Arrival is adapted from Ted Chiang’s short story The Story of Us, which means it’s not a wholly original idea, but in a Hollywood wasteland littered with failed YA adaptations and sequels nobody asked for, a fairly obscure short story doesn’t exactly qualify as valuable IP. The same can be said for last year’s runaway hit, The Martian, Ridley Scott’s zippy space odyssey about an astronaut (Matt Damon) stranded on Mars. That movie, which did get nominated for Best Picture and grossed $630 million globally, was based on Andy Weir’s 2011 novella of the same name and was a risk for 20th Century Fox, the studio behind the movie. Before The Martian, Ridley Scott made the disastrous flop Exodus: Gods and Kings, and Matt Damon, movie star that he is, doesn’t always guarantee butts in seats (see: We Bought a Zoo). What audiences responded to was the movie’s space-age optimism and the pristine execution of its out-there concept.   

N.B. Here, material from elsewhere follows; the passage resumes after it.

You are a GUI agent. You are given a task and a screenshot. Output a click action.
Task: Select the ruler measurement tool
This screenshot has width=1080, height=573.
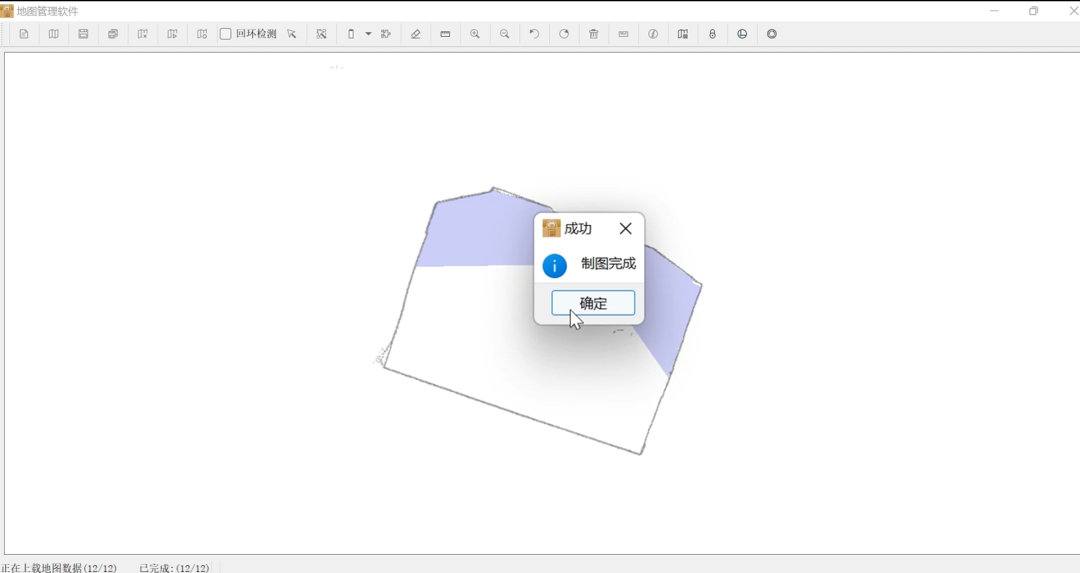[445, 34]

Last year also introduced audiences to Ava, the alluring AI at the center of Alex Garland’s surprise hit Ex Machina. Garland, who wrote and directed the contained sci-fi thriller, packed his movie with big ideas about what it means to be human, while also delivering more traditional killer robot genre thrills. Ex Machina only grossed $37 million at the global box office, but with a budget of just $15 million was still considered a hit. Garland’s follow-up, next year’s Annihilation, is another original sci-fi idea that stars Natalie Portman as a biologist who heads an expedition into an environmental disaster zone where, if the title is any indication, things go horribly wrong.

You could argue that this trend toward serious sci-fi began in 2013 when Alfonso Cuaron’s Gravity became a success story on every level. The Mexican director’s uncompromising vision of an astronaut (Sandra Bullock) lost in space paid off in the form of more than $700 million at the global box office and 10 Oscar nominations. An original idea cleans up with both audiences and critics? Unless your name is James Cameron, this almost never happens. The following year, Christopher Nolan brought audiences back to the cosmos with Interstellar, a poignant family drama and heady metaphysical exploration disguised as a mass-audience space odyssey. It was another original sci-fi concept that catered to more serious-minded audiences and proved that movies asking Big Questions, ones that aren’t afraid to confound and challenge audiences, have a place at the multiplex, as long as they reach for the stars.